» Wat je doet
[a] Beantwoord deze vragen met de tekst over het koppelen van sensoren:
(i) Wat doet de ROX 11.1 als je het menu Sensoren selecteert terwijl er nog geen sensoren zijn aangesloten?
(ii) Wat zie je in de lijst bij ANT+ -sensoren?
(iii) Hoe wordt een sensor gemarkeerd als het koppelen is gelukt?
[b] Vertaal deze zin uit de tekst over het koppelen van sensoren in het Engels: "Het koppelen begint onmiddellijk en de sensor wordt gemarkeerd met een groen symbool als het koppelen is gelukt."

» Gegeven fragment
= = = = =

Als je nog geen sensoren aangesloten hebt, selecteer je het menu Sensoren. De ROX 11.1 zoekt dan
automatisch naar alle beschikbare sensoren. Als er sensoren zijn gevonden, verschijnt er een lijst met alle
nieuw gevonden sensoren. Voor ANT+ -sensoren zie je de sensor-ID in de lijst, voor BLE sensoren
verschijnt de naam van de sensor en is er een BLE of ANT+ -markering in de lijstweergave om de sensoren
duidelijk te identificeren.
Je kunt het type sensor zien aan het symbool voor de ID of naam. De volgende symbolen
vertegenwoordigen de verschillende soorten sensoren:
Om een sensor aan de ROX 11.1 te koppelen, selecteer je de sensor in de lijst en druk je op de knop.
Het koppelen begint onmiddellijk en de sensor wordt gemarkeerd met een groen symbool als het koppelen
is gelukt. Als er een foutmelding wordt weergegeven, controleer dan de beschreven vereisten opnieuw.
Als je al sensoren verbonden hebt, kun je altijd nieuwe sensoren toevoegen en de bestaande sensoren
bekijken en beheren door Verbinding › Sensoren te selecteren.

= = = = =

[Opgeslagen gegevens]
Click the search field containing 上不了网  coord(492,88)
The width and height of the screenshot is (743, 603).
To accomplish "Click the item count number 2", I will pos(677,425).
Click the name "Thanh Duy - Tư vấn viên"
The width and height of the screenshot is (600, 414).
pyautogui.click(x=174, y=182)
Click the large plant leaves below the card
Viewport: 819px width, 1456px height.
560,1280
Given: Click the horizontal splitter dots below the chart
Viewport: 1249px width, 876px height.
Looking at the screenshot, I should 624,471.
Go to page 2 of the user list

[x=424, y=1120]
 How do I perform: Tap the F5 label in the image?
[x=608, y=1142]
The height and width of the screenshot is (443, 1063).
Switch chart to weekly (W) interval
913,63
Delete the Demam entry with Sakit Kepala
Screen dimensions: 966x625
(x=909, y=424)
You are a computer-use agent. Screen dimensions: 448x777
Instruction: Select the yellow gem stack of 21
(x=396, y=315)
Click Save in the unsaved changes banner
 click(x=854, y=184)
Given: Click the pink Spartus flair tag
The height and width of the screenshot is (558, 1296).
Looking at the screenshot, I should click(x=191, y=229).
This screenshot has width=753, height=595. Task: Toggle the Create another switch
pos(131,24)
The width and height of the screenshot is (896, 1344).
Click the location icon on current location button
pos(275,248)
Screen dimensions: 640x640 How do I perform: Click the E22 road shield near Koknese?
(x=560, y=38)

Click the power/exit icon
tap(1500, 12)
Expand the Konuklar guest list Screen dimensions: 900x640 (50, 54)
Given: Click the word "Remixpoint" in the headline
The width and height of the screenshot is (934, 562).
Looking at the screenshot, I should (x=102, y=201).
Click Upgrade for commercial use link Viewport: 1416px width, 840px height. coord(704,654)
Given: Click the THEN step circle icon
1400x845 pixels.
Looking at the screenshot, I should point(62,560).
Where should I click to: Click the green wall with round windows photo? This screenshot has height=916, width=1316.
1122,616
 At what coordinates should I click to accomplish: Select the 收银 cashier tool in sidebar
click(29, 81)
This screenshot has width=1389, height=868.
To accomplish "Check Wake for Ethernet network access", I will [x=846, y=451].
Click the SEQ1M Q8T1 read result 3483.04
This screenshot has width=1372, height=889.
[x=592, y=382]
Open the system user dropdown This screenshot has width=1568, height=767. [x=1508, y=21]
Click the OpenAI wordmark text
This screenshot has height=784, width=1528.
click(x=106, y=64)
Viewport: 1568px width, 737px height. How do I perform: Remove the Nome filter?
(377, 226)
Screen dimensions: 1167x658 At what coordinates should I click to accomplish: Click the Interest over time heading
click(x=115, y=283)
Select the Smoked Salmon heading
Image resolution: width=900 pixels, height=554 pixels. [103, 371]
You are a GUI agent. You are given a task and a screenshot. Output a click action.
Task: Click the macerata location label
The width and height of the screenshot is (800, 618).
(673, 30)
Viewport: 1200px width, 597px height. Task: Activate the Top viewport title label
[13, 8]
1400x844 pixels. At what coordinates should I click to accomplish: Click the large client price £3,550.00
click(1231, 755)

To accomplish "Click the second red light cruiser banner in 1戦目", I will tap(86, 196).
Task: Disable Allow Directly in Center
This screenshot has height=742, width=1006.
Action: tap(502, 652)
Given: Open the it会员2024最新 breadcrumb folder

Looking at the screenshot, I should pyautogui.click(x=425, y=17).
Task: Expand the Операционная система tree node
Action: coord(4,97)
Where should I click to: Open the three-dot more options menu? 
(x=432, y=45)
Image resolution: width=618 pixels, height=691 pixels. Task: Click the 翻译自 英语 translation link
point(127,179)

= = = = =

» Antwoorden
[a]
(i) Hij zoekt automatisch naar alle beschikbare sensoren.
(ii) De sensor-ID.
(iii) Met een groen symbool.

[b] Pairing starts immediately, and the sensor is marked with a green symbol if pairing was successful.